Я, по всей видимости, честно выстоял в очереди к щелке с видом на настоящую вселенную, и теперь, пожалуйста, не толпитесь, товарищи. Дайте мне отстоять свое время, получить, так сказать, по отбитому чеку. Не наступайте мне на пятки. Я все равно вцепился мертвой хваткой и не разожму сведенных судорогой пальцев.

Ну вот, за спиной, кажется, успокоились, и у меня выдался редкий, возможно, единственный момент жить свою тысячу жизней. Только быстро. Очень быстро – пока не отобрали.

Сознание работает спокойно. Так бывает на высоте прыжка: еще не время вниз, но и выше уже не подняться. И тогда осматриваешься по сторонам так, как будто нет обрюзгшей гравитации.

Я осматриваюсь и вижу континенты и острова, морские пучины множатся в моих зрачках и делают их парадоксально голубыми.

Истерика закончилась. Пыл борьбы с толпой, что за моей спиной, рассыпался в прах. Теперь я парю над миром, одетый по-простому, в свою невзрачную удобную домашнюю одежду. И мне все равно. Я спокойно начинаю жить всю свою тысячу жизней, аккуратно доставая их из пакета в коричневой промасленной бумаге советских времен.
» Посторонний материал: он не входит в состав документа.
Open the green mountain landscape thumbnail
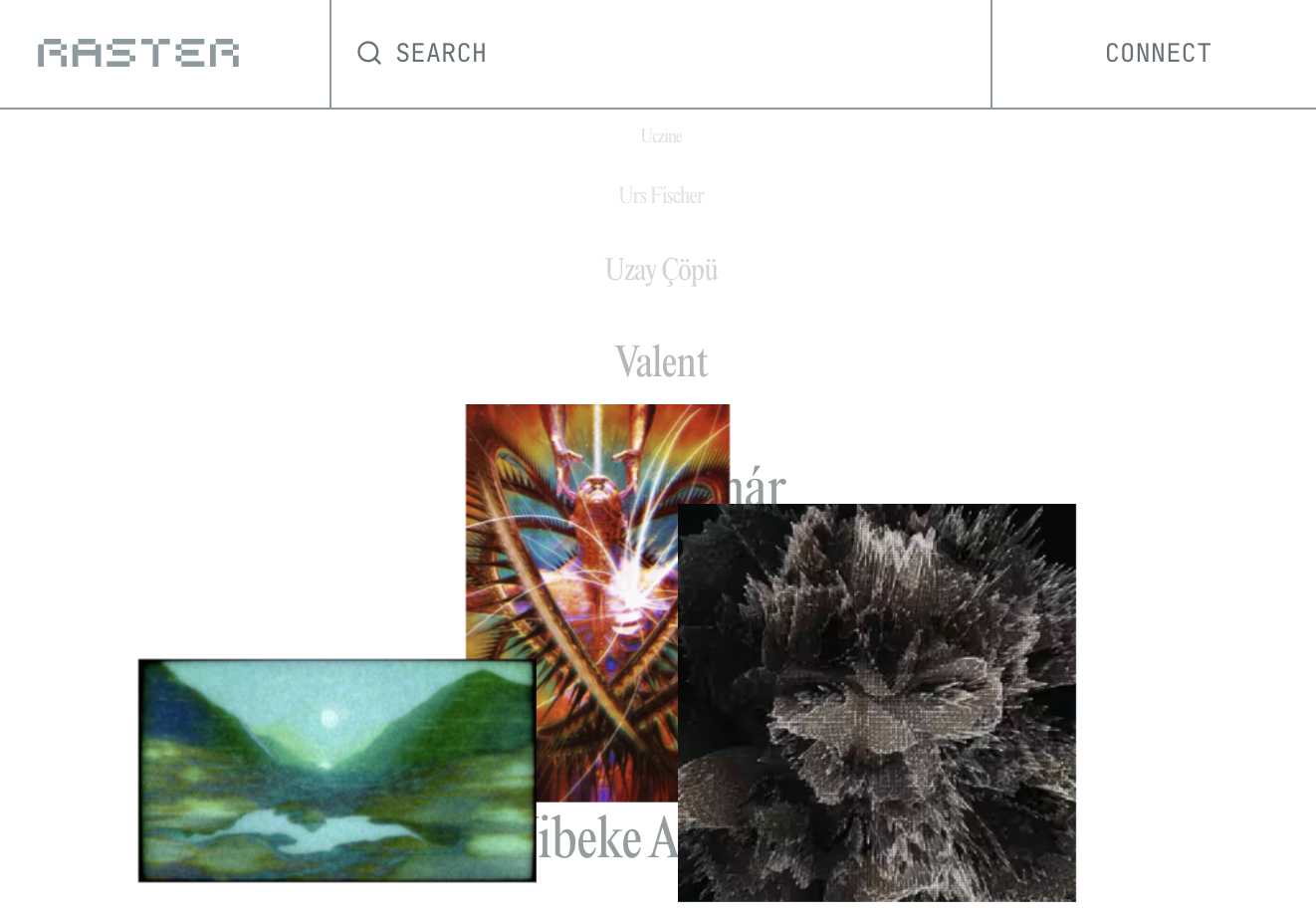Image resolution: width=1316 pixels, height=920 pixels. point(337,771)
Я наивно полагаю, что все дело в географии, и перемещаюсь из жизни в жизнь, поспешно меняя меридианы. Потом я думаю, что дело в языках, и впиваюсь в вымя вавилонской коровы, из которого жадно высасываю молоко индоевропейских корней и даже иероглифических знаков. Далее я думаю, что дело в философских и космологических теориях, и верю то одной из них, то другой, и наконец я понимаю, что дело еще и во мне самом, в бездонном колодце моего мироздания, отразившего в себе мир и ставшего оттого самим этим миром.

Впрочем, я прав, дело и в географии, и в языках, и в теориях, и во мне самом.

Природа спокойно сторонится и дает мне пройти. Пройти туда, где переплетаются самые ее глубокие корни.

У меня нет времени жить тысячу жизней по одной, неторопливо рассматривая их загнутые, как в читанной на ночь книжке, уголки.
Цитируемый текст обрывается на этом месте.